## DIRECTIONS
Copy the lines below word for word, changing nothing.

[Element and text location data]
-=-=-=-=-
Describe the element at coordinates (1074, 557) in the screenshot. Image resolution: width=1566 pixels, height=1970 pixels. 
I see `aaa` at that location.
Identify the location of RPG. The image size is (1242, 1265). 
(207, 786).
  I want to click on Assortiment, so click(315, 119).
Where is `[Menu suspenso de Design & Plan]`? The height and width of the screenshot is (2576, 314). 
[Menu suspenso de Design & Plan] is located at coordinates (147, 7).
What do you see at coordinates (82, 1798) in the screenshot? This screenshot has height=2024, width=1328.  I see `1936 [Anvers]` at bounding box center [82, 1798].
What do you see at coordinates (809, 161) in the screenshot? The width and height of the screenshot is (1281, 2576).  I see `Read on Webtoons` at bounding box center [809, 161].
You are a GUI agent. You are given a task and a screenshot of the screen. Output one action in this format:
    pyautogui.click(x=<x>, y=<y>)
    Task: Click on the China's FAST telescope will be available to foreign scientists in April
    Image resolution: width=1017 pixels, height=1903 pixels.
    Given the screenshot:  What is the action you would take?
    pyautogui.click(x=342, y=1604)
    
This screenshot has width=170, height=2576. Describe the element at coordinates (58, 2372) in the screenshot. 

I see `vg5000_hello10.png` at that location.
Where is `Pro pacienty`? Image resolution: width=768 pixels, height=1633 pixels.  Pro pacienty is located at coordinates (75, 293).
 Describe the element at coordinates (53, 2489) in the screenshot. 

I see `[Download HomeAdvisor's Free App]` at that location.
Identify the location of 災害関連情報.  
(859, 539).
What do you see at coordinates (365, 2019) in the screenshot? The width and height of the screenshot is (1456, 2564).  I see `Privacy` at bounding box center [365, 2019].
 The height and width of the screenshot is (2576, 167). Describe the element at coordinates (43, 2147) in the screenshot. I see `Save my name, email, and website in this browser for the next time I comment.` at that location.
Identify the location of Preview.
-=-=-=-=-
## FINAL RESULT
Describe the element at coordinates (1074, 557) in the screenshot. Image resolution: width=1566 pixels, height=1970 pixels. 
I see `aaa` at that location.
Identify the location of RPG. The image size is (1242, 1265). 
(207, 786).
  I want to click on Assortiment, so click(315, 119).
Where is `[Menu suspenso de Design & Plan]`? The height and width of the screenshot is (2576, 314). 
[Menu suspenso de Design & Plan] is located at coordinates (147, 7).
What do you see at coordinates (82, 1798) in the screenshot? This screenshot has height=2024, width=1328.  I see `1936 [Anvers]` at bounding box center [82, 1798].
What do you see at coordinates (809, 161) in the screenshot? The width and height of the screenshot is (1281, 2576).  I see `Read on Webtoons` at bounding box center [809, 161].
You are a GUI agent. You are given a task and a screenshot of the screen. Output one action in this format:
    pyautogui.click(x=<x>, y=<y>)
    Task: Click on the China's FAST telescope will be available to foreign scientists in April
    Image resolution: width=1017 pixels, height=1903 pixels.
    Given the screenshot:  What is the action you would take?
    pyautogui.click(x=342, y=1604)
    
This screenshot has width=170, height=2576. Describe the element at coordinates (58, 2372) in the screenshot. 

I see `vg5000_hello10.png` at that location.
Where is `Pro pacienty`? Image resolution: width=768 pixels, height=1633 pixels.  Pro pacienty is located at coordinates (75, 293).
 Describe the element at coordinates (53, 2489) in the screenshot. 

I see `[Download HomeAdvisor's Free App]` at that location.
Identify the location of 災害関連情報.  
(859, 539).
What do you see at coordinates (365, 2019) in the screenshot? The width and height of the screenshot is (1456, 2564).  I see `Privacy` at bounding box center [365, 2019].
 The height and width of the screenshot is (2576, 167). Describe the element at coordinates (43, 2147) in the screenshot. I see `Save my name, email, and website in this browser for the next time I comment.` at that location.
Identify the location of Preview.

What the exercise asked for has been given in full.